Items from a dataset -
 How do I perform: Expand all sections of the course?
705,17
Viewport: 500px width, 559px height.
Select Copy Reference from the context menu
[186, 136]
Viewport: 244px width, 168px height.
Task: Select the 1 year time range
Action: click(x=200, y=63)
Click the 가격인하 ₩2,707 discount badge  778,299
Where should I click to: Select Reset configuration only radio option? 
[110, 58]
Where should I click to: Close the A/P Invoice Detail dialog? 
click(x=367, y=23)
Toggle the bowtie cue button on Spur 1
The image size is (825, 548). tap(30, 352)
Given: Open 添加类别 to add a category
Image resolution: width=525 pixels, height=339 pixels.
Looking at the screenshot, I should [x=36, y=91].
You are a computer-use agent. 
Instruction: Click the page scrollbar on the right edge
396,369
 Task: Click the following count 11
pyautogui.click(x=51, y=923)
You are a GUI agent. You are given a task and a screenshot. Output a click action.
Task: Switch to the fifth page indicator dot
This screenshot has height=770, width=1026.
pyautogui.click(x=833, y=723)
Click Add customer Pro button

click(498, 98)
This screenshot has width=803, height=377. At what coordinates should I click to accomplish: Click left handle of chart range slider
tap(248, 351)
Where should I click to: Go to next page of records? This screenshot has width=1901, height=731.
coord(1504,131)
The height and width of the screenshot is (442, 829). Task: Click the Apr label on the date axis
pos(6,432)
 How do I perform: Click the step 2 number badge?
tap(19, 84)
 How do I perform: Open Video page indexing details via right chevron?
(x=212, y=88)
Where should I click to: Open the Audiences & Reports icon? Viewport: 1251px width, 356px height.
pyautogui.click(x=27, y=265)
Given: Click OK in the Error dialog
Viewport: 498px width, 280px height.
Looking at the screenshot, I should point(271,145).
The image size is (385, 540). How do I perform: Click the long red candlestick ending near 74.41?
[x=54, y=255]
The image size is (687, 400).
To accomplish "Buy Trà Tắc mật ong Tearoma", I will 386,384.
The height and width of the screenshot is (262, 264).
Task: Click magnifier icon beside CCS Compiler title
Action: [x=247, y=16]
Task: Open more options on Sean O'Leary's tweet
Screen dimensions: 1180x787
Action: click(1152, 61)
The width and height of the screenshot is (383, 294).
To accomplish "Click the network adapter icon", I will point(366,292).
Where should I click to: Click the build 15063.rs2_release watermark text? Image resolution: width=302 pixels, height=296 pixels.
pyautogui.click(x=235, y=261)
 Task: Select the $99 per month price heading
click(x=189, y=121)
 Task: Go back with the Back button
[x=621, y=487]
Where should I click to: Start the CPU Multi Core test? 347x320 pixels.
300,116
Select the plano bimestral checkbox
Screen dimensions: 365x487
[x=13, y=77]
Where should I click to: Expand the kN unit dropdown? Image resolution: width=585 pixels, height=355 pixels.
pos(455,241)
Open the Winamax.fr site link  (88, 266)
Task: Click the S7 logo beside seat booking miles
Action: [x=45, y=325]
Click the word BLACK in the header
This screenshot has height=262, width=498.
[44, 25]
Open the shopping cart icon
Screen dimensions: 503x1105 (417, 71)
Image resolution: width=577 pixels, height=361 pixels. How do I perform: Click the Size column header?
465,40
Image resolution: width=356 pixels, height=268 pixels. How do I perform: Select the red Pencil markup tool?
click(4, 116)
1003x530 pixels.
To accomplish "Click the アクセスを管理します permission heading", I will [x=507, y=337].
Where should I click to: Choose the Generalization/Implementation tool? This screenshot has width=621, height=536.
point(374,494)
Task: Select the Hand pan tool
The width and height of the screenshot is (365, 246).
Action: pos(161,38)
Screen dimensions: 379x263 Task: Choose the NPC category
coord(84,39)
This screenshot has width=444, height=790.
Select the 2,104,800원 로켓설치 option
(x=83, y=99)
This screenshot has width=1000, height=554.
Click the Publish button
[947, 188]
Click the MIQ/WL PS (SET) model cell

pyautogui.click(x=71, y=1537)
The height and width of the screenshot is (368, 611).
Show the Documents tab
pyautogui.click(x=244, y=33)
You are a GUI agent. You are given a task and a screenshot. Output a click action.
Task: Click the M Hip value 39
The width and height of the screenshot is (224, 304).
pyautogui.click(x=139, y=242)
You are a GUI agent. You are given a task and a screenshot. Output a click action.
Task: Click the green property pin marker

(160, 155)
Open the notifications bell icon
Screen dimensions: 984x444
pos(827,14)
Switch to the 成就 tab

Work instructions - Among the records above, which lines hold the word "Switch"? Copy each one.

Solved problem -
Task: Switch to the fifth page indicator dot
Switch to the 成就 tab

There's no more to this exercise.